**Task instructions**. Do these statements agree with the Nifty interview below? Answer yes or no for each and quote the words from the text that decide it. (a) Sukhani expects the 5,050 level on the Nifty to hold. (b) Sukhani says the buy on dip strategy should not be used at this point. (c) Sukhani calls going long at a very sharp panic bottom probably a better trade.

Sudarshan Sukhani of Technical Trends said that the 5050 Nifty level will not hold out and that the market may in fact head lower and test 4500 – 5000 levels.
Speaking to CNBC-TV18, he said that given the market environment and the repeated show of strength by the bears, investors must wait for a dip below 5000 on the Nifty. Sukhani advised investors to wait for the market to find a bottom.
Excerpts from CNBC-TV18's exclusive interview with Sudarshan Sukhani:
Q: Do you think 5,050 will hold out on the Nifty because it sort of got tested once on Friday?
A: It was. I don’t think it is going to hold out. The chances are that we will go down and test any level between 4,500 and 5,000. Anything is possible, but given the market environment and the repeated strength shown by the bears, it is safer to wait for a dip below 5,000.
We have had all this talk about buying. I must remind you that at this point of time the buy on dip strategy is not to be implemented. Wait patiently for the market to find a bottom. That has not happened yet.
Q: What about traders, what should they do? How should they approach trading in the Nifty, would a short trade work on every upmove or should they not be that adventurous?
A: It is possible. If you can do your money management properly, keep a stop loss, understand that gaps can go against you, a short trade at higher levels is a possibility. It is also possible to go long at a very sharp panic bottom, that’s probably a better trade, but both are possible.
Q: What looks like a good trading opportunity right now, to stick to taking calls with the Nifty or trading some of the midcaps or largecaps right now?

**Given records**.
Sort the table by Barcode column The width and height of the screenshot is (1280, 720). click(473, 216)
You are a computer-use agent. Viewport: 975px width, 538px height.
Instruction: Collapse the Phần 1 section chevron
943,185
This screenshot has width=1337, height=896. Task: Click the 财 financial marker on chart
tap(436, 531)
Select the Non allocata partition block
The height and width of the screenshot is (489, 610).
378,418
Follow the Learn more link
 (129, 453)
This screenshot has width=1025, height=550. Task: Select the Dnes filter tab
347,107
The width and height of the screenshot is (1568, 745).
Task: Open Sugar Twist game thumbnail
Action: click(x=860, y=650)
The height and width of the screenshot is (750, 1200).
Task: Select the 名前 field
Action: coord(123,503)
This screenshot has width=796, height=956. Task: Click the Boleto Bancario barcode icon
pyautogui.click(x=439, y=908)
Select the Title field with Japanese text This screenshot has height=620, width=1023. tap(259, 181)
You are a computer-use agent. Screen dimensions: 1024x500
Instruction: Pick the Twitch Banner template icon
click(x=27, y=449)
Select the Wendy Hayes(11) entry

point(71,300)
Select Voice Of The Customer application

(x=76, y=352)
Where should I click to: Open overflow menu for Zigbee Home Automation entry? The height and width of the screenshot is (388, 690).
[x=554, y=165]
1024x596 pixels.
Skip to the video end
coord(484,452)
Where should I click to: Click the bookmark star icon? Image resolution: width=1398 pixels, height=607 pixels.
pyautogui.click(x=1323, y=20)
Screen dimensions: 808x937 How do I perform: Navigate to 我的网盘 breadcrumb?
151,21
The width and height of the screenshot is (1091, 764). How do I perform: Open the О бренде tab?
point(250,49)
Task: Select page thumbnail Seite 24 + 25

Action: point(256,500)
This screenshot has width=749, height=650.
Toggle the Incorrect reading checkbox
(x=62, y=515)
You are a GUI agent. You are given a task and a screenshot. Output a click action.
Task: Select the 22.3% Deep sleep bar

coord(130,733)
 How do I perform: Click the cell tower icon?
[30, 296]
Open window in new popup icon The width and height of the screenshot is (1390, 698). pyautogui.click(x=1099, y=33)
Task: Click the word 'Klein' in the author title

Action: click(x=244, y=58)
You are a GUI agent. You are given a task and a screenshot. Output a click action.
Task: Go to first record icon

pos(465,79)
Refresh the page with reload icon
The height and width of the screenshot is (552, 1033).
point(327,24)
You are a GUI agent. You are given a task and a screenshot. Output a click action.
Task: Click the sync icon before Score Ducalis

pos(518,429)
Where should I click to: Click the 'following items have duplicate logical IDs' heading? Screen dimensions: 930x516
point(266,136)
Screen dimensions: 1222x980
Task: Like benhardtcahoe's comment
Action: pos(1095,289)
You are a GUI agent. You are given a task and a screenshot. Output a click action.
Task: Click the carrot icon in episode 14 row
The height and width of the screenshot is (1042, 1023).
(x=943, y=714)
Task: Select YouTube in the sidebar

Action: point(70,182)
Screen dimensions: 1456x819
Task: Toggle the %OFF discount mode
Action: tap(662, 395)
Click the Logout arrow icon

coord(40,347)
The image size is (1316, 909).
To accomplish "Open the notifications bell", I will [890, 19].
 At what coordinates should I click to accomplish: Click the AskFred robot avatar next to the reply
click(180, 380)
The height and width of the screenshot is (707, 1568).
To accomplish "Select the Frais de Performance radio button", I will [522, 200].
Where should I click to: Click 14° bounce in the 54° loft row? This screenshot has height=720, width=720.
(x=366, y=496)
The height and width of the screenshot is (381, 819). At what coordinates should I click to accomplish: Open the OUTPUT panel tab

**Completed exercise**.
(a) No: "I don’t think it is going to hold out."
(b) Yes: "at this point of time the buy on dip strategy is not to be implemented."
(c) Yes: "It is also possible to go long at a very sharp panic bottom, that’s probably a better trade"